PAGE:
It’s easy to forget that God and Mary often choose the poor, the ignorant, and the downtrodden to spread the message of the Kingdom. So many times, saint stories get glamorized in Hollywood soft-focus and backlighting and gilt-edged holy card pictures.

But there’s nothing glamorous or glitzy about Bernadette Soubirous, the 14-year-old French peasant whose visions of the Blessed Mother in 1858 led to one of the most-visited Catholic shrines in the world – the healing springs at the grotto of Lourdes.

Bernadette was born Jan. 7, 1844, the oldest of two sisters and six brothers. Her father was unable to pay his bills, and the family had to move into a one-room living space in an abandoned jail. Bernadette nearly died of cholera when she was 10, and suffered from asthma and poor health her entire life.

One day, Bernadette was sent out to gather firewood with her sister and a friend. Left behind while the other girls crossed a stream, Bernadette heard the sound of rushing wind and went to investigate the noise. In a cave used as a dumping ground and shelter for pigs, she saw an apparition of a lady dressed in white with a blue sash and a yellow rose on each foot. The lady made the sign of the cross, then vanished. This was Feb. 11, 1858.

Bernadette’s sister and friend thought she had been dreaming, and her mother beat her for telling lies when she tried to tell her tale. But Bernadette insisted she was telling the truth, and returned to the grotto again and again.

The local priests and community officials did not believe that Bernadette was seeing visions and she was harassed and laughed at until she reported that the lady had identified herself as the “Immaculate Conception.” Since that title had been applied to Mary only four years earlier, it was unlikely that an illiterate peasant child would have known it, so the priests finally believed her. The church was built, and people began to come to the spring, where uncountable miraculous healings began to occur.

Bernadette retreated from the world by joining a convent of sisters of Nevers at Lourdes, where she was treated harshly by the sisters in charge “to keep her from being too proud.” She worked with the sick and the poor, even though she was chronically ill herself, and died at the age of 35. Her enshrined body, which has never decayed, can still be seen at the convent near the grotto of Lourdes.

Bernadette, whose feast day is April 16, is the patron of sick people, poor people, shepherds, and people ridiculed for their piety. She was canonized in 1933, on Dec. 8, the Solemnity of the Immaculate Conception.

TASK DETAILS:
Answer from the text on Bernadette Soubirous:
(a) On what date did she first see the lady in the cave?
(b) What name did the lady give for herself?
(c) In what year was Bernadette canonized?

PROVIDED DATA:
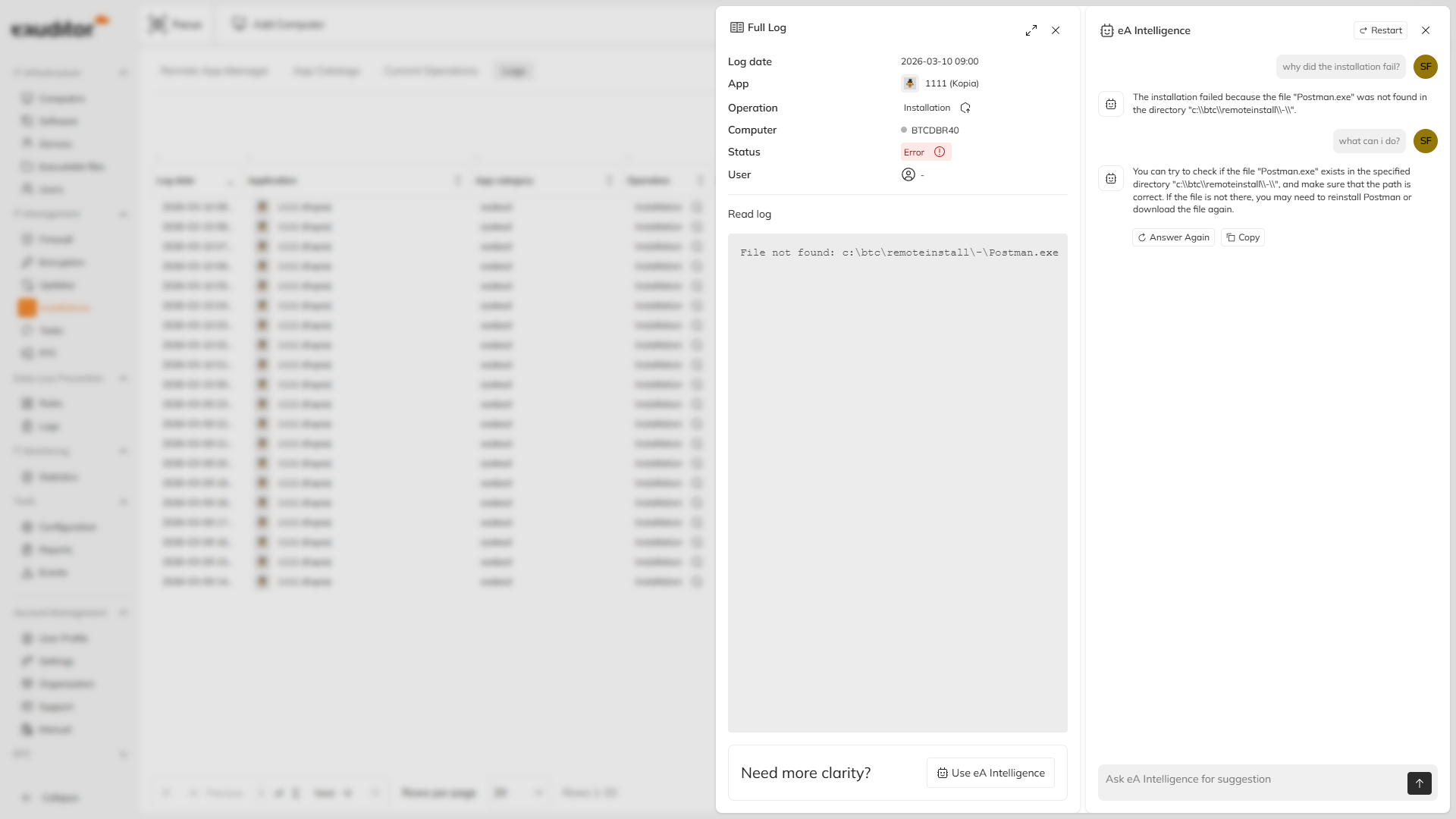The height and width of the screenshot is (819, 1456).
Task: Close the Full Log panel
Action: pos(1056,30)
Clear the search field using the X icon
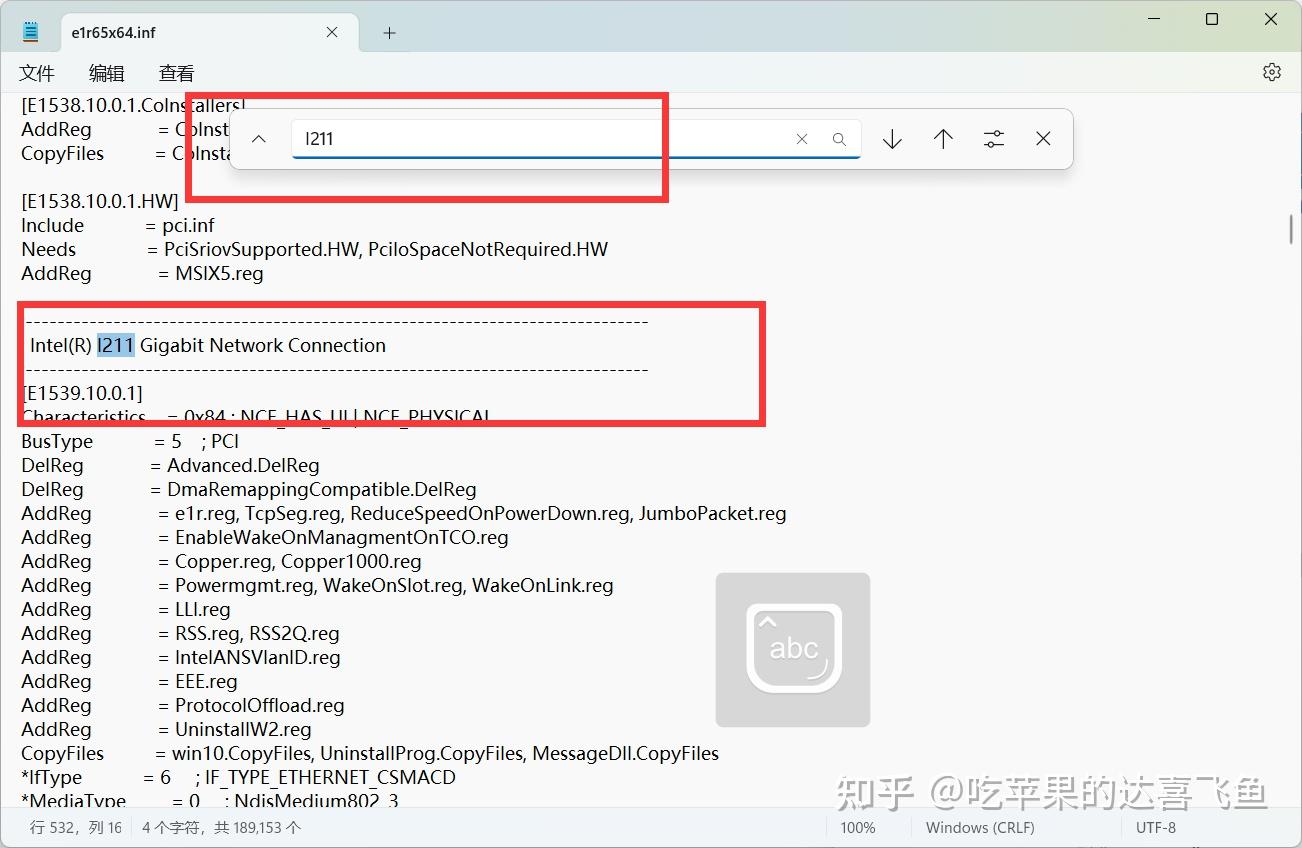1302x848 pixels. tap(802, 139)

FINAL RESULT:
(a) Feb. 11, 1858
(b) "Immaculate Conception"
(c) 1933